WORK INSTRUCTIONS → Write the next part of the biography of Andrey Bazilevsky, the senator from Khabarovsk Krai, picking up after its final sentence.

PASSAGE FOR REVIEW →
<<<<
Andrey Aleksandrovich Bazilevsky (Андрей Александрович Базилевский; born 24 February 1957) is a Russian politician serving as a senator from Khabarovsk Krai since 24 September 2021.

== Career ==

Andrey Bazilevsky was born on 24 February 1957 in Chegdomyn, Khabarovsk Krai.

In 1989 he graduated from Pacific National University. After graduation, he worked as a history teacher in the high school in Khabarovsk.

From 1993 to 1998 Bazilevsky served as Deputy Chairman of the Committee on Youth Affairs of the Administration of the Khabarovsk Krai.

From 1998 to 2006 he was the chairman of the committee on youth policy of the government of the region.

In 2007 he was appointed Minister of Education of the Khabarovsk Territory.

From 2011 to 2014 Bazilevsky was the Deputy Prime Minister and the Minister of Education and Science of the Khabarovsk Krai.
>>>>
STUDY MATERIAL →
<<<<
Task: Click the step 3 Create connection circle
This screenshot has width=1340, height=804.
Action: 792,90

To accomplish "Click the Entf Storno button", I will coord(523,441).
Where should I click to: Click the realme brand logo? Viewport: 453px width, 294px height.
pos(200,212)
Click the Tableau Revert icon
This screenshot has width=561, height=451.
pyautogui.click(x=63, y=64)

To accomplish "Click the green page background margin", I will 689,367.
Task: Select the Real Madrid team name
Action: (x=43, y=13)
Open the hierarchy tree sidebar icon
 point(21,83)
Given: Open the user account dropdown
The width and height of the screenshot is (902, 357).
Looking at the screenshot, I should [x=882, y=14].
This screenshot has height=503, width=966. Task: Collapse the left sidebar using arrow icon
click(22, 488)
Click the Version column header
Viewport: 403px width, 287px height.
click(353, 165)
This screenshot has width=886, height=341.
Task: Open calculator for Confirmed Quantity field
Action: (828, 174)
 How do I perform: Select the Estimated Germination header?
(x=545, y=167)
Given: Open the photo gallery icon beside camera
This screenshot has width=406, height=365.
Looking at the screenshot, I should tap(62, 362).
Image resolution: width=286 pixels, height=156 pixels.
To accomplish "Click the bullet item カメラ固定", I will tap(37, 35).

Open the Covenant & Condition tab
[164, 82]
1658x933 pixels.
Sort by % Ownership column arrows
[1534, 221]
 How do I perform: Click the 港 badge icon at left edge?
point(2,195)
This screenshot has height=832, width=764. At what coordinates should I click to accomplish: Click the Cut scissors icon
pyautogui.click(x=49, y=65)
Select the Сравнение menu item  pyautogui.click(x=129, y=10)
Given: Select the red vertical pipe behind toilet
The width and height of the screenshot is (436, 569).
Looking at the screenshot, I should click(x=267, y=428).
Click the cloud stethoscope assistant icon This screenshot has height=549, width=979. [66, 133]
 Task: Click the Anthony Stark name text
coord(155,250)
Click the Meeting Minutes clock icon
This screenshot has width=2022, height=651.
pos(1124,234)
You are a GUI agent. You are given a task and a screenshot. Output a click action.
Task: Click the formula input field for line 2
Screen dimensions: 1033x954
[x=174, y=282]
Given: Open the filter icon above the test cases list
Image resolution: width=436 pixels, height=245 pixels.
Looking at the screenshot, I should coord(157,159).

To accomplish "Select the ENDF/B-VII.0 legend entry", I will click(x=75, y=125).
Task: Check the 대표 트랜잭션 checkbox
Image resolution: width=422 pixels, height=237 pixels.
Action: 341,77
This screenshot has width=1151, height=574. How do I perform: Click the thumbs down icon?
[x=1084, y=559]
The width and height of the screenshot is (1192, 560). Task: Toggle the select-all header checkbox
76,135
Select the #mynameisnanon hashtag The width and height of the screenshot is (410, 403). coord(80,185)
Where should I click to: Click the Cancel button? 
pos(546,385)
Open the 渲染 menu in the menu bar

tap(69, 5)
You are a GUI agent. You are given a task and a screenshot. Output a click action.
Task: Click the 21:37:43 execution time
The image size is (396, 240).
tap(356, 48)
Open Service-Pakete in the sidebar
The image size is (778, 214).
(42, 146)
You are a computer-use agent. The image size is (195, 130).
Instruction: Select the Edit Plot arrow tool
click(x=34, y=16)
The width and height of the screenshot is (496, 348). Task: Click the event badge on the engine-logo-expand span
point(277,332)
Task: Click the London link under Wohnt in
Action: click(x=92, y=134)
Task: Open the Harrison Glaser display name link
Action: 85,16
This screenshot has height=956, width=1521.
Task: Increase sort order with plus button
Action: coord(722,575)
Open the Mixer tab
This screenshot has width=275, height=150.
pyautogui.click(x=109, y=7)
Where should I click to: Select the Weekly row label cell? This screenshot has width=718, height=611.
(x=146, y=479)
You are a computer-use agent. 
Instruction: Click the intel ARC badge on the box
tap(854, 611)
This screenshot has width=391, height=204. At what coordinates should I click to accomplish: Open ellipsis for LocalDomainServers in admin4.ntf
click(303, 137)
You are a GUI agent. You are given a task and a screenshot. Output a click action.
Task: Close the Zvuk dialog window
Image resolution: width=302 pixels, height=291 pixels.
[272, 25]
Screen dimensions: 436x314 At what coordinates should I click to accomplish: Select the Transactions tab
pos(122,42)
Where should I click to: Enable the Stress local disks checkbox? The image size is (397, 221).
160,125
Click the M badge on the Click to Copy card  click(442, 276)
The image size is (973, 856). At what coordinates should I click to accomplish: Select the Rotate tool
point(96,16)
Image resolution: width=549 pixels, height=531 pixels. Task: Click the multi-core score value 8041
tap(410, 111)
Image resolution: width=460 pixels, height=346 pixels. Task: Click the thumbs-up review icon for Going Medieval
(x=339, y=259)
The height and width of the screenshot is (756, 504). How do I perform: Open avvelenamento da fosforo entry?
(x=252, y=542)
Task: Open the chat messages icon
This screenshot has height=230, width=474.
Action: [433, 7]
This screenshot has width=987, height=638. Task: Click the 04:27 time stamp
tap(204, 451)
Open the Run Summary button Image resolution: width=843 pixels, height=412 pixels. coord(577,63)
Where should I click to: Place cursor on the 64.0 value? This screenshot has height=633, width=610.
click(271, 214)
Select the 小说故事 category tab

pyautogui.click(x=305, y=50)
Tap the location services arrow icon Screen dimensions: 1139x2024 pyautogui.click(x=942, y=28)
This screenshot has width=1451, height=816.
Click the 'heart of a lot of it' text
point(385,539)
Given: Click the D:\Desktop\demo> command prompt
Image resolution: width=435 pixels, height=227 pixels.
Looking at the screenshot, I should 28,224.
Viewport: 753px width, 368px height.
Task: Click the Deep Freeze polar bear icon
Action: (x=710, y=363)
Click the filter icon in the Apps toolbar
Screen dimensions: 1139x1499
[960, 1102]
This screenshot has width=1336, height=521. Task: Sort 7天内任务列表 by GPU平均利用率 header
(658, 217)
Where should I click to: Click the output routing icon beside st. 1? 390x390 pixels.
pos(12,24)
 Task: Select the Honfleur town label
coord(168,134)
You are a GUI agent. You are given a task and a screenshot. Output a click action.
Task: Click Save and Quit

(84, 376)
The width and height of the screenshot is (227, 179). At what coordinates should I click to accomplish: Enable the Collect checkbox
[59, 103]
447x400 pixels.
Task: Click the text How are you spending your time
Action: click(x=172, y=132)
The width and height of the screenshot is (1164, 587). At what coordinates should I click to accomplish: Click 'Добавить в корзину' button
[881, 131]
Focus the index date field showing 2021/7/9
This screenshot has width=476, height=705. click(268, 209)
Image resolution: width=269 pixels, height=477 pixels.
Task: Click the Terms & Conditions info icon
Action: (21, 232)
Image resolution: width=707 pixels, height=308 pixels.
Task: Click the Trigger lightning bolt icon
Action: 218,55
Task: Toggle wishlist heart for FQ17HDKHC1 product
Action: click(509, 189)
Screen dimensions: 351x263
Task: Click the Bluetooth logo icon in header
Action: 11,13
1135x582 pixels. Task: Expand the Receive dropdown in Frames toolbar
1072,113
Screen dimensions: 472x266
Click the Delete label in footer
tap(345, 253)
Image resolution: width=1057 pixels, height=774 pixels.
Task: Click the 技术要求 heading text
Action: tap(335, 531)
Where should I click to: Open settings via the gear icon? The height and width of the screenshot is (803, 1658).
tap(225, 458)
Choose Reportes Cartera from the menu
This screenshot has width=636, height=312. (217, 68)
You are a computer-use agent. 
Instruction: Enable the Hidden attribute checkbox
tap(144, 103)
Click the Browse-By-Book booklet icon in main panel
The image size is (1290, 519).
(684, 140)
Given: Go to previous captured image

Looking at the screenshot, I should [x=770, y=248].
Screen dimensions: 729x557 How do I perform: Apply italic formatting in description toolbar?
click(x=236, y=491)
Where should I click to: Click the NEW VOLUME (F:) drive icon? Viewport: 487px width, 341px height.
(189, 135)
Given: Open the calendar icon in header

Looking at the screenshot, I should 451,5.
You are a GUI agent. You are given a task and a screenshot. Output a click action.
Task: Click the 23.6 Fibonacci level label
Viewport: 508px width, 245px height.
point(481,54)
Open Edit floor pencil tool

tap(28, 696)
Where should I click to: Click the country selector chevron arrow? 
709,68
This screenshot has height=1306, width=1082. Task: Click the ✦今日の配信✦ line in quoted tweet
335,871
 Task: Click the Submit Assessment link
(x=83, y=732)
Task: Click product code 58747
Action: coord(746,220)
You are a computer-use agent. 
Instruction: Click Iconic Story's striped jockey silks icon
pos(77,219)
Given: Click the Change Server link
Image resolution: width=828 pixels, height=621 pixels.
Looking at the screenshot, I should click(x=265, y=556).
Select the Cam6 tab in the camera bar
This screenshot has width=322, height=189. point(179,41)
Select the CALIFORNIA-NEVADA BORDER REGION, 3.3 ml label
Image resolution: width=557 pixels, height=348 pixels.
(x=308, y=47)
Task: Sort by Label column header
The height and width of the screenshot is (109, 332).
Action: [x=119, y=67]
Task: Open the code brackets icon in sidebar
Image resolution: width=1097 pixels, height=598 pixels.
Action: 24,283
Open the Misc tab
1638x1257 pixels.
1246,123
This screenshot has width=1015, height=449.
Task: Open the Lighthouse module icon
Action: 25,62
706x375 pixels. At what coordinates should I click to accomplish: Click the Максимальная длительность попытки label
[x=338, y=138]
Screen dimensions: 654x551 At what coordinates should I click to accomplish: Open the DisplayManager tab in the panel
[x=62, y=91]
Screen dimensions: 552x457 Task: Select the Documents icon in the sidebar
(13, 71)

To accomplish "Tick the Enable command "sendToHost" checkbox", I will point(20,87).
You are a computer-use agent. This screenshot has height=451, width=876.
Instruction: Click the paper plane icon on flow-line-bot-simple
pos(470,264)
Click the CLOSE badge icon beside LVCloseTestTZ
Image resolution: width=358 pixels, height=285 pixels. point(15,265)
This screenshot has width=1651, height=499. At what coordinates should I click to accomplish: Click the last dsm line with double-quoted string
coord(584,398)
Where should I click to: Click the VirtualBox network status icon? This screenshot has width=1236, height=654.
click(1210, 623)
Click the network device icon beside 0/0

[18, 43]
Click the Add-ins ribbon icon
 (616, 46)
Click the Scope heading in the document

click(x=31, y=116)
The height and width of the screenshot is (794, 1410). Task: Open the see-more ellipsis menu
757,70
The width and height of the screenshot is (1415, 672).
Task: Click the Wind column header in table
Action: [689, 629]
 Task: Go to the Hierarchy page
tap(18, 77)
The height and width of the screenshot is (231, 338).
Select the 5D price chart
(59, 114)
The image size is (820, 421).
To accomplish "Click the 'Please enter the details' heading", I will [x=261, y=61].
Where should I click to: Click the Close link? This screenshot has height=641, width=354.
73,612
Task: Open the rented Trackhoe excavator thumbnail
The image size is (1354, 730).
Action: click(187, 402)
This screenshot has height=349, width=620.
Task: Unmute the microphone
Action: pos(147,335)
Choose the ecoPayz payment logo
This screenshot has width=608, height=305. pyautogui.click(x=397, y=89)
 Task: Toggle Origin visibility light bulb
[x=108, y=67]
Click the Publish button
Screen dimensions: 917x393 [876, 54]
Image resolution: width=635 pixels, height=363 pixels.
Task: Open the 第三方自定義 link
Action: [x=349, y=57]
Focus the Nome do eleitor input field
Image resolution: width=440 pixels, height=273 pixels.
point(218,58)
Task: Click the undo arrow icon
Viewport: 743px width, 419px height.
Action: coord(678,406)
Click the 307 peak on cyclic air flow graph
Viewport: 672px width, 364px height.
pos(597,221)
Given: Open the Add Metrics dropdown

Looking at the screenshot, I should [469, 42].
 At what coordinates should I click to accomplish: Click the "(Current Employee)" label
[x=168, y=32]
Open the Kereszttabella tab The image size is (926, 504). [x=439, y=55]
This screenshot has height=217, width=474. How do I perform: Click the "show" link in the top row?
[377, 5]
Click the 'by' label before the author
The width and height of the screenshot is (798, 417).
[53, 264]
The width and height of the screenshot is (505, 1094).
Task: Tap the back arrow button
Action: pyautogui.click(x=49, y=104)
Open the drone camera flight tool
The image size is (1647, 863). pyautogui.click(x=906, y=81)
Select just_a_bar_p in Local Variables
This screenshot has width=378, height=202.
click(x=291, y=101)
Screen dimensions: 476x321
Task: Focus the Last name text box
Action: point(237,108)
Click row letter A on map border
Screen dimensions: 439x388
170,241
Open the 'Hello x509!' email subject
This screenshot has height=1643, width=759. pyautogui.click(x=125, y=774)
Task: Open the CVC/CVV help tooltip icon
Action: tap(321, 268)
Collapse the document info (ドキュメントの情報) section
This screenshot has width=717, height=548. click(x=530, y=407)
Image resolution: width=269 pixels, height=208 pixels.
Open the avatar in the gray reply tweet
>>>>
REPLY TO THE EXERCISE →
On 24 September 2021 he was appointed a senator from Khabarovsk Krai.

==Sanctions==
Andrey Bazilevsky is under personal sanctions introduced by the European Union, the United Kingdom, the USA, Canada, Switzerland, Australia, Ukraine, New Zealand, for ratifying the decisions of the "Treaty of Friendship, Cooperation and Mutual Assistance between the Russian Federation and the Donetsk People's Republic and between the Russian Federation and the Luhansk People's Republic" and providing political and economic support for Russia's annexation of Ukrainian territories.